Text block:
::::::::::

Monday, May 6, 2024

TIFF 2023: Films To Watch Out For

Following the Venice Film Festival, filmgoers and critics will be going to Toronto for the 48th Toronto International Film Festival. For North America, some of the films which are showing in Venice will also come to Toronto while others will make their premiere and kickstart their Oscar campaign. Last year, it was Steven Spielberg’s The Fabelmans which won the People’s Choice Award. While the award has a great track record in terms of getting Oscar nods, it does not guarantee wins, as The Fabelmans found out. Here are a few of those films that will come to Toronto and grab people’s attention. 

Anatomy Of A Fall

After winning the Palme d’Or, director Justine Triet’s procedural thriller makes its entrance to North America, following the story of a writer who has to prove her innocence for the death of her husband. However, the only witness who could attest to it is her blind son, making the job even more difficult. Triet took inspiration from the real-life Amanda Knox trial in Italy, with the setting in France, the defendant from Germany, but more confident in speaking English. Once again, Neon has the distribution rights of the Palme d’Or winner, following Parasite, Titane, and Triangle of Sadness.

The Boy And The Heron

The first animated film to open the festival, Hayao Miyazaki’s comeback ten years after his last film (and announcing his retirement) is highly anticipated and already acclaimed in his native Japan. There wasn’t a trailer, synopsis, or casting list before the movie made its premiere; only a poster of the film was shown. Maybe it is good to not reveal the plot details and let viewers just hop on Miyazaki’s ride as he led us within Howl’s Moving Castle, Ponyo, and his Oscar-winning Spirited Away.

::::::::::

Supplied material:
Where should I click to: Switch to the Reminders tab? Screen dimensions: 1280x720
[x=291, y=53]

::::::::::

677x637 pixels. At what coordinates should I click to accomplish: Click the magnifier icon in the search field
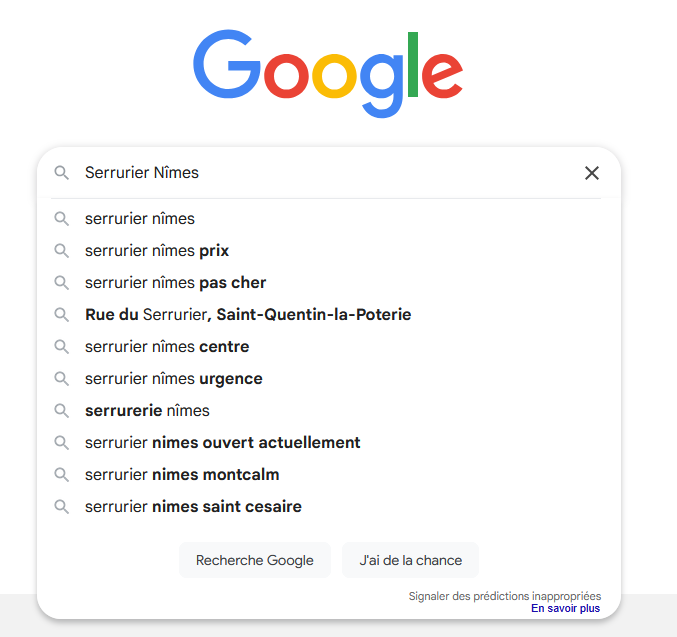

::::::::::

Task instructions:
A. According to the TIFF 2023 preview, which real-life trial inspired Justine Triet's film Anatomy Of A Fall?
B. Carry on the TIFF 2023 preview from its last sentence.

Answer set:
A. The Amanda Knox trial in Italy.

B.
The Holdovers

Alexander Payne is back for a rebound after the failure of Downsizing with this 1970s-set dramedy of an unpopular teacher (Paul Giamatti) who stays behind to look over students who can’t go home for Christmas. In particular, he watches a rebellious student (Dominic Sessa) and gets help through the period with the school’s main cook (Da’Vine Joy Randolph). It’s great to see Payne and Giamatti back together following their success in Sideways. Payne got the idea after watching a 1930s French film; I can only assume it was Jean Vigo’s Zero de Conduite, set in a boarding school.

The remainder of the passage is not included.